In the records, switch "screenshot" to "screen image" everywhere between the lines holding "Describe the element at coordinates (460, 460)" and "center [52, 111].", inclusive. Return only those lines, otherwise unchanged, and leave the pictures out.

### Source material
^^^^^^^^^^^^^^^^
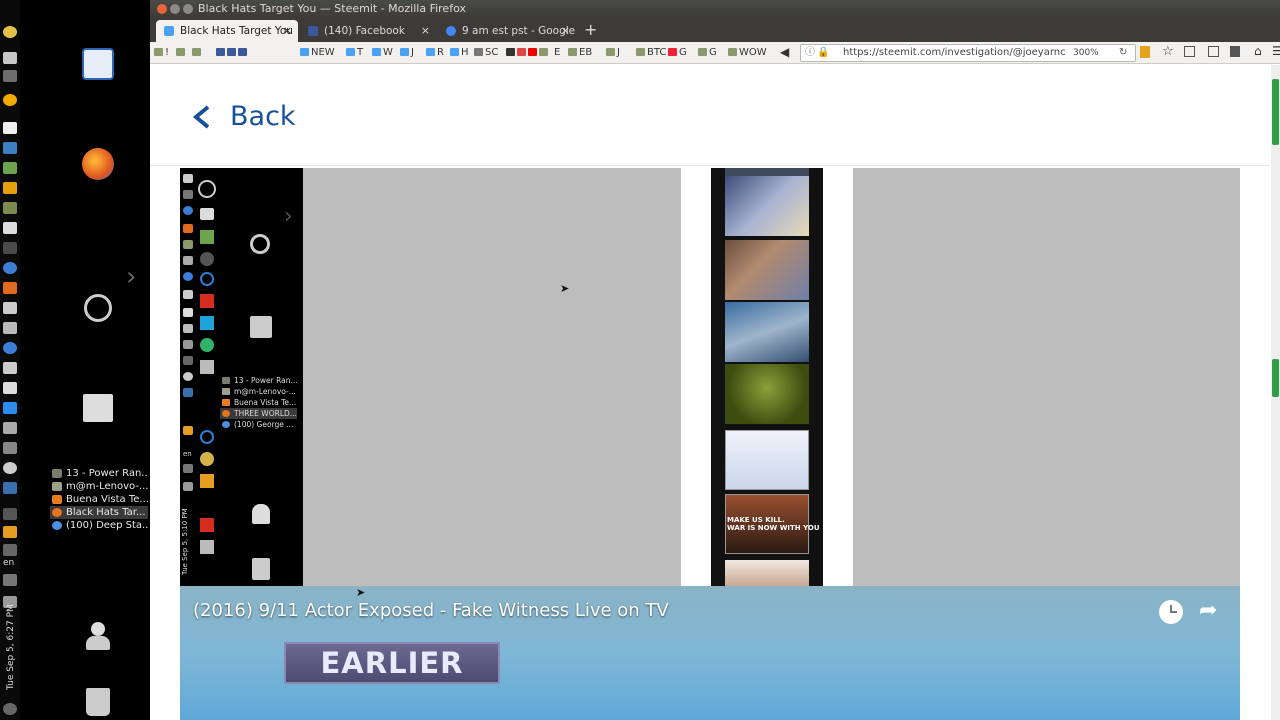  Describe the element at coordinates (580, 53) in the screenshot. I see `bookmark: EB` at that location.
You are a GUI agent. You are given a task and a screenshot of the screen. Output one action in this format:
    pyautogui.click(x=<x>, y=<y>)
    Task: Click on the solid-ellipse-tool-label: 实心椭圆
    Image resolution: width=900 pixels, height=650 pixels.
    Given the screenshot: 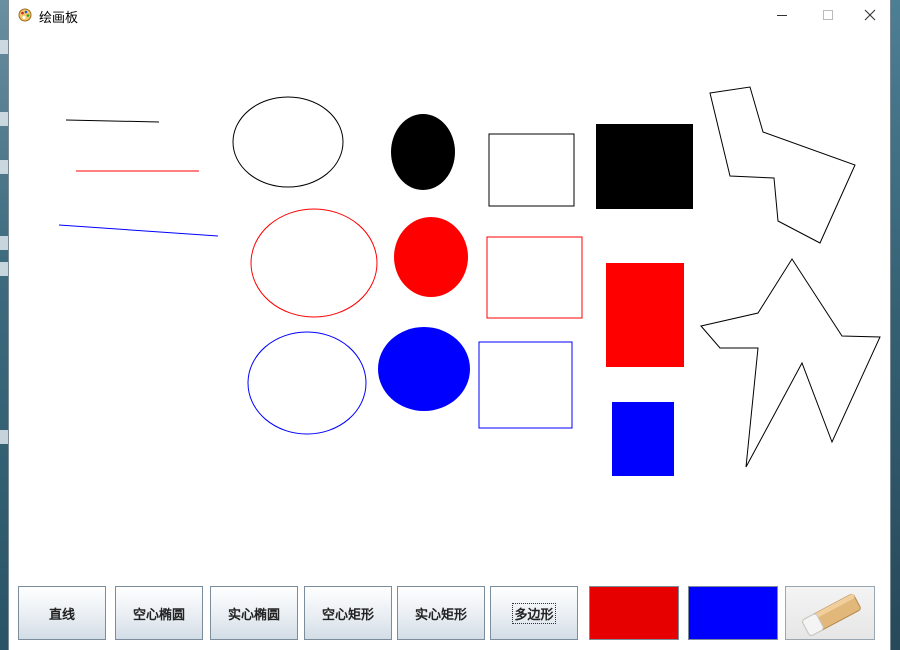 What is the action you would take?
    pyautogui.click(x=254, y=615)
    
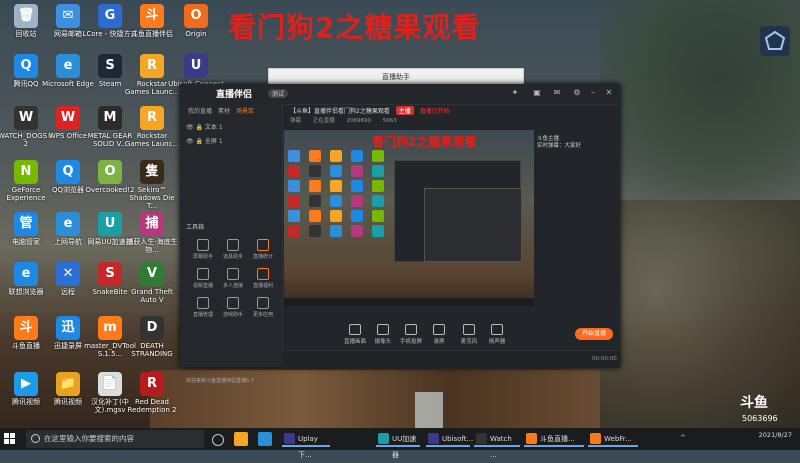  What do you see at coordinates (152, 172) in the screenshot?
I see `app-icon: 隻` at bounding box center [152, 172].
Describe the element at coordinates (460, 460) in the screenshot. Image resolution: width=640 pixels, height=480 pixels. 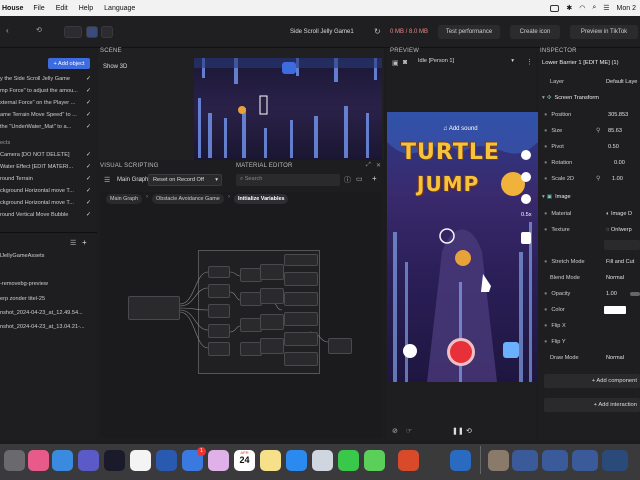
I see `quicktime-dock-icon` at that location.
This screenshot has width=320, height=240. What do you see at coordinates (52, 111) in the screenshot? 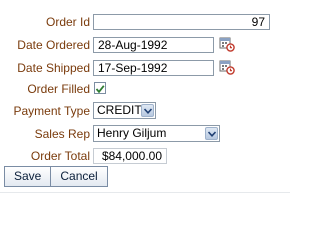
I see `payment-type-label: Payment Type` at bounding box center [52, 111].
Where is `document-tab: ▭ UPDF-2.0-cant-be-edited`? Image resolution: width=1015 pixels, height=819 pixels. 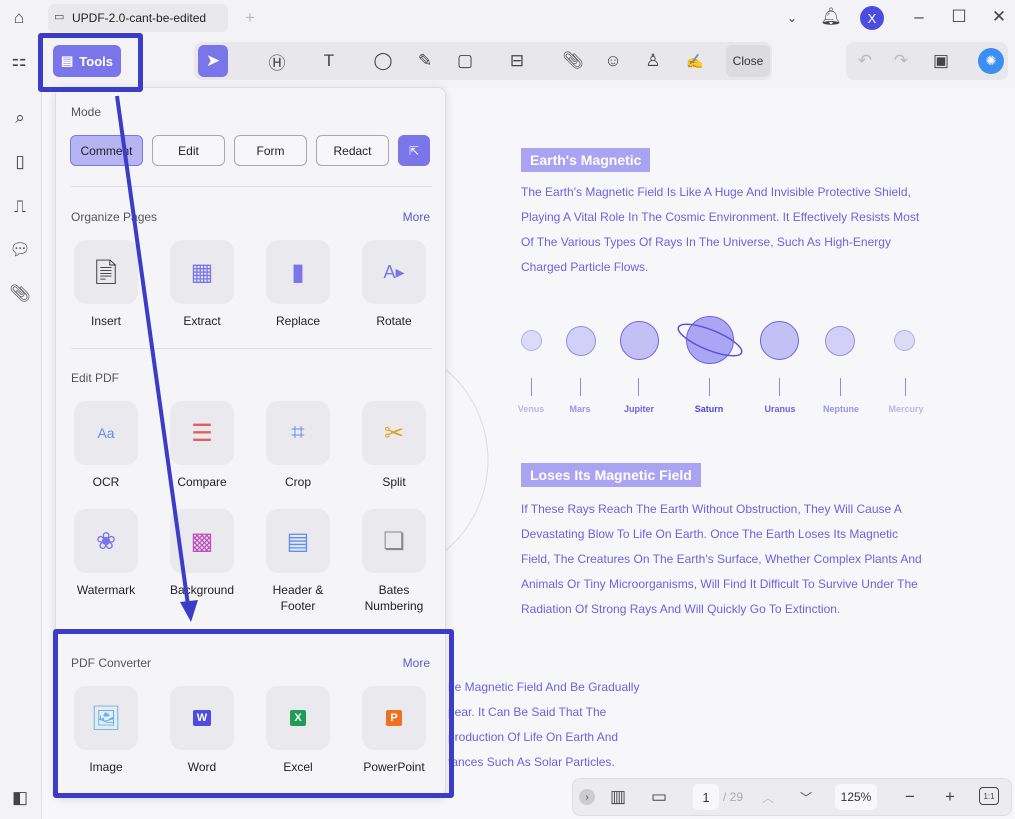 document-tab: ▭ UPDF-2.0-cant-be-edited is located at coordinates (138, 18).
^^^^^^^^^^^^^^^^
### Solution to the problem
Describe the element at coordinates (460, 460) in the screen image. Image resolution: width=640 pixels, height=480 pixels. 
I see `quicktime-dock-icon` at that location.
This screen image has width=320, height=240. What do you see at coordinates (52, 111) in the screen image? 
I see `payment-type-label: Payment Type` at bounding box center [52, 111].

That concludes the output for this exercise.